• [Problem to work on]: Although the listing contains pictures, reproduce only its text, exactly as written.

▬▬▬

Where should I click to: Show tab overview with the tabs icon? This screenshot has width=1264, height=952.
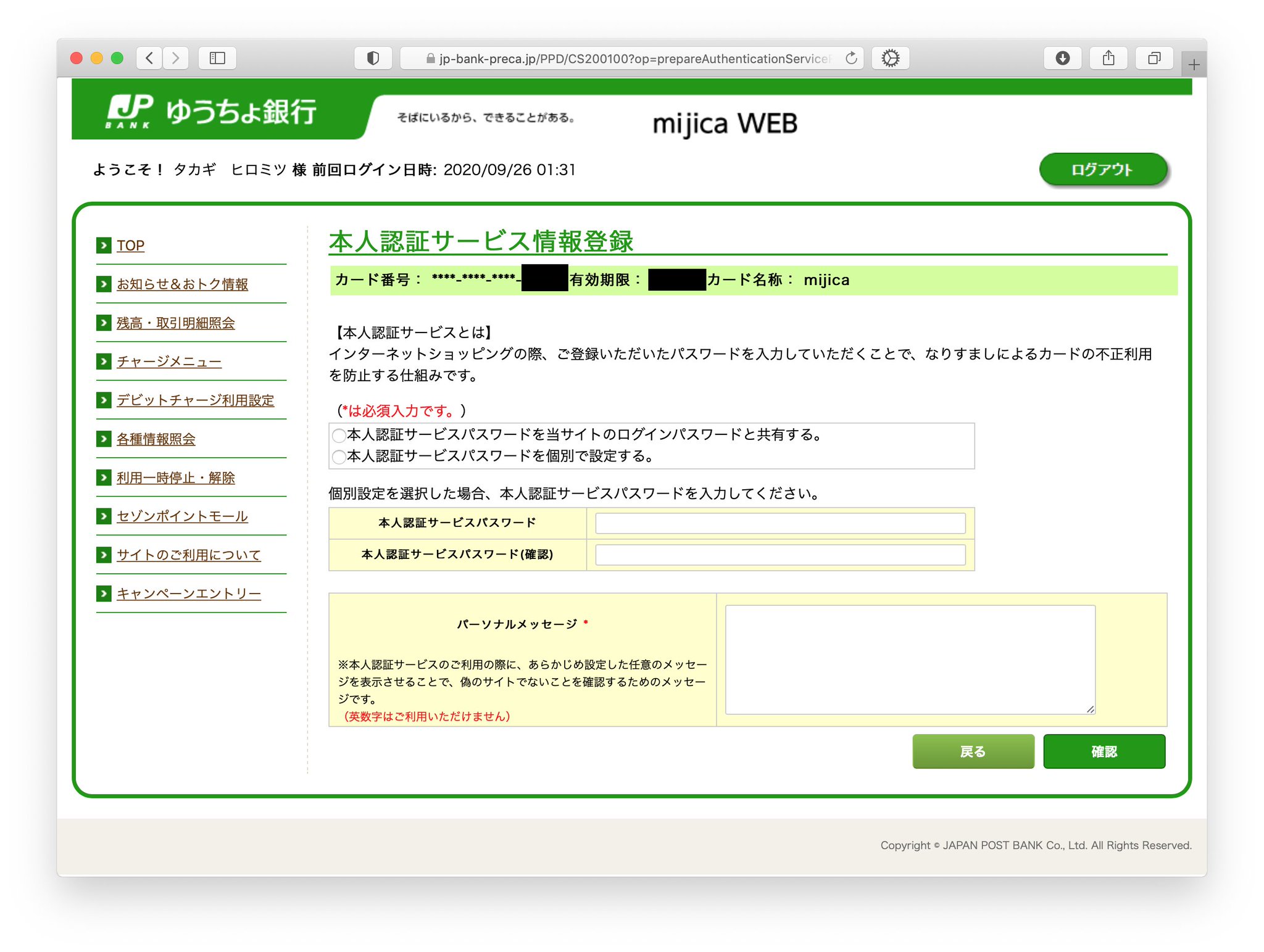[x=1154, y=57]
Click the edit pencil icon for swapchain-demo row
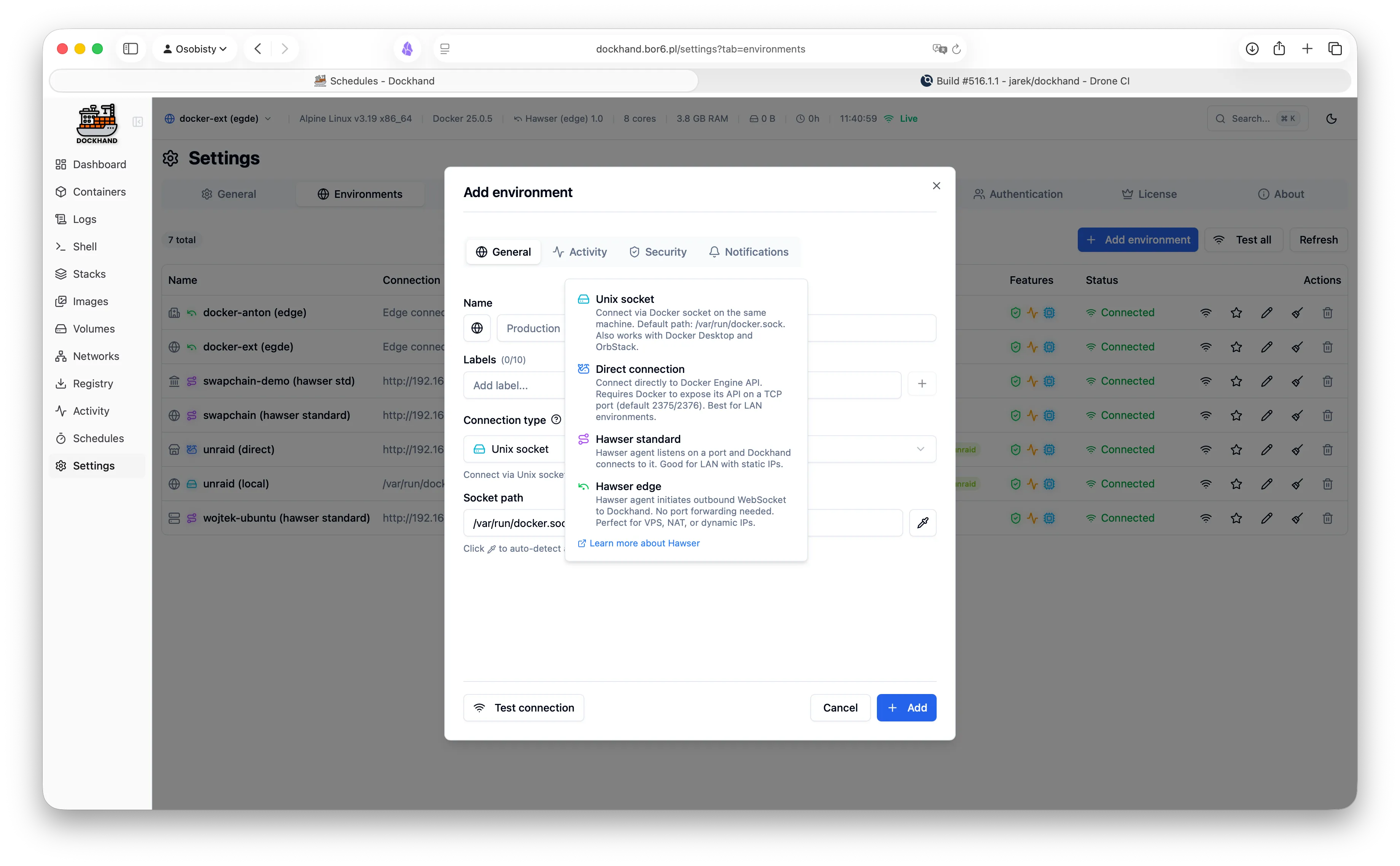 pos(1266,382)
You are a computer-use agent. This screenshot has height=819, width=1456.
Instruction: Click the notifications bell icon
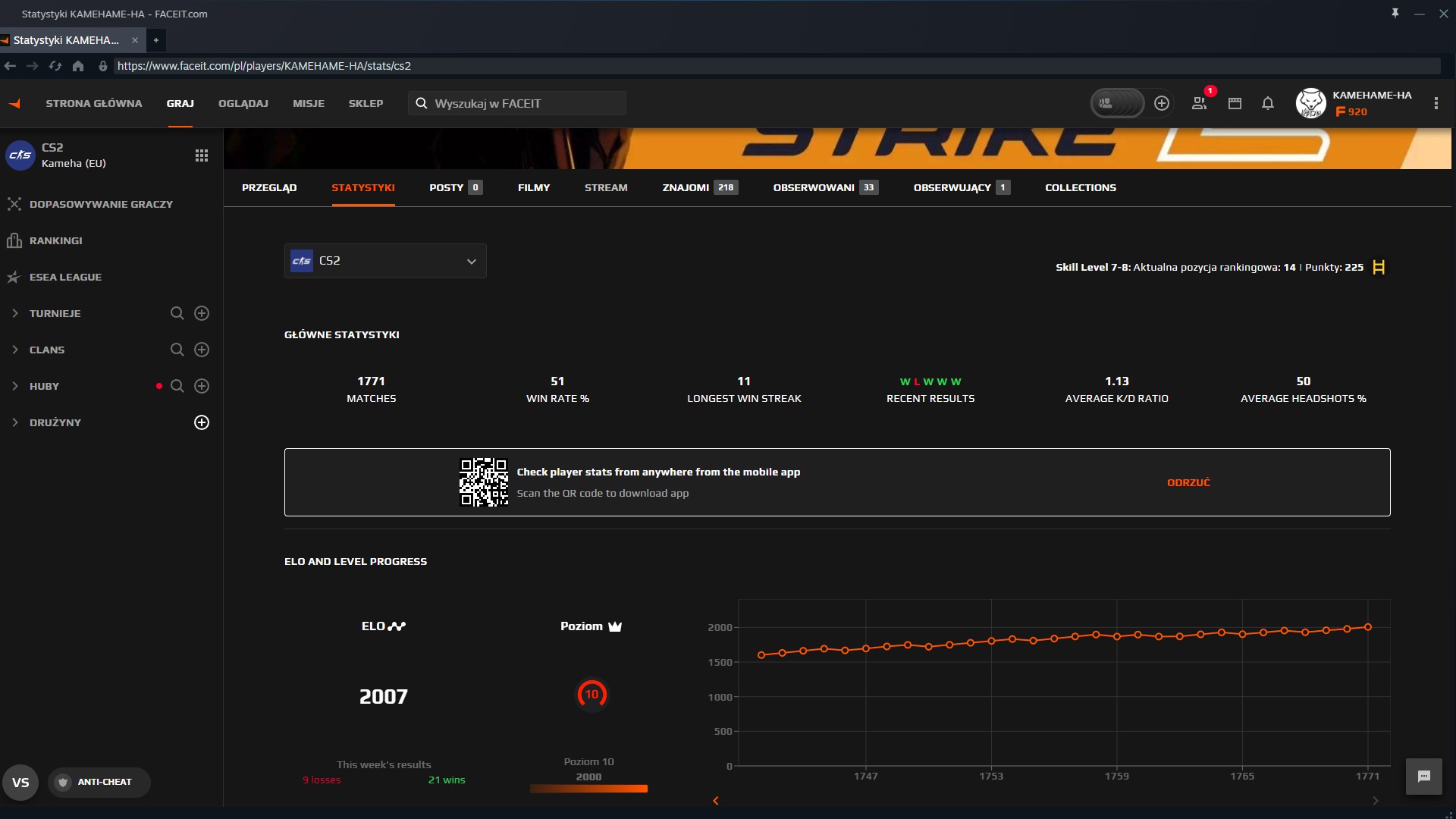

▬▬▬

• [Your response]:
Where should I click to: Show tab overview with the tabs icon? This screenshot has width=1264, height=952.
[x=1154, y=57]
Click the edit pencil icon for swapchain-demo row
 pos(1266,382)
You are a computer-use agent. This screenshot has height=819, width=1456.
Instruction: Click the notifications bell icon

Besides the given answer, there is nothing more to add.